This study included patients with small infarct cores and good recanalization. It was concluded that compared with the absolute intracerebral iodine concentration (AIIC) measured in the parenchymal hyperattenuating area, the relative ratio of the maximum iodine concentration to the iodine concentration in the SSS (normalized iodine concentration ratio [NICR]) was a better predictor of ICH development than the absolute values.

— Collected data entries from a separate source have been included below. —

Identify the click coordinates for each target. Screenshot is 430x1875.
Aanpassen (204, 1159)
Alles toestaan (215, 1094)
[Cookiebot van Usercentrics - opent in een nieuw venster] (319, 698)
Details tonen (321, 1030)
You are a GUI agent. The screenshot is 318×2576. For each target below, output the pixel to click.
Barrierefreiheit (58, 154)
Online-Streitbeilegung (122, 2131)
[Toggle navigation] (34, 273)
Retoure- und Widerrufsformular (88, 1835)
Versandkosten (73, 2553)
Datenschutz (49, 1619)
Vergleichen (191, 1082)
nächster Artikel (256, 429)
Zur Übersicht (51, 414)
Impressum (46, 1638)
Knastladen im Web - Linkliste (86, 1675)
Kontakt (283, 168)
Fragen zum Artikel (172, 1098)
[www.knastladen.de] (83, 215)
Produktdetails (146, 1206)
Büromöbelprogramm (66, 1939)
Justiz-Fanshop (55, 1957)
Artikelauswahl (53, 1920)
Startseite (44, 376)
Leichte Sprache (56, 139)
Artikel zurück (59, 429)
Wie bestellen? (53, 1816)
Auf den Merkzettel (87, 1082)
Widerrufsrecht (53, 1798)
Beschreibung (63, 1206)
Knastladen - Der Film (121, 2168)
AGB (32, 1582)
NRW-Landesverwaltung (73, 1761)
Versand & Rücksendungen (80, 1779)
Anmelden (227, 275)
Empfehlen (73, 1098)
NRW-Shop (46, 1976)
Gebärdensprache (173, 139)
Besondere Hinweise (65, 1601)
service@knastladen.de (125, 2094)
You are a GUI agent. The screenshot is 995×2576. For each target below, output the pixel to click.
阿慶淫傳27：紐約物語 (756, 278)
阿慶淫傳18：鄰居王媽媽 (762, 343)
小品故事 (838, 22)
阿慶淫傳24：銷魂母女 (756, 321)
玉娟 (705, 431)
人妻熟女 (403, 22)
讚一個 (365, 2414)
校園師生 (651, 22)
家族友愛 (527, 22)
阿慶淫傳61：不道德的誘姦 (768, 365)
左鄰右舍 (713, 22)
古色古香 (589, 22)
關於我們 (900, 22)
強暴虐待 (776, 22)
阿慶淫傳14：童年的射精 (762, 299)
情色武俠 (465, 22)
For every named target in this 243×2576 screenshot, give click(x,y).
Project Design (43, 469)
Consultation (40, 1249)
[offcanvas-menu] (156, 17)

In our clinical practice, we had observed that a higher AIIC was strongly correlated with late development of ICH in patients postthrombectomy with good reperfusion. Therefore, we aimed to investigate a homogeneous cohort of patients, similar to the study by Byrne et al,13 with ASPECTS of ≥7 and good endovascular reperfusion, to compare the capability of the AIIC and NICR in predicting ICH development in patients postthrombectomy.

MATERIALS AND METHODS

Study Population

The local institutional research ethics review board approved this retrospective study and waived the need for written consent from patients. From June 2017 to August 2021, consecutive patients who underwent MT for acute anterior circulation large-vessel ischemic stroke were enrolled in this study. The inclusion criteria were as follows: MT performed for anterior circulation large-vessel occlusion with an onset time within 6 hours. The exclusion criteria included no imaging data or missing imaging data, ASPECTS ≤ 6, unsuccessful endovascular recanalization (TICI score, <2b), proximal ICA occlusion, and nonqualified CT image quality (Fig 1).

FIG 1.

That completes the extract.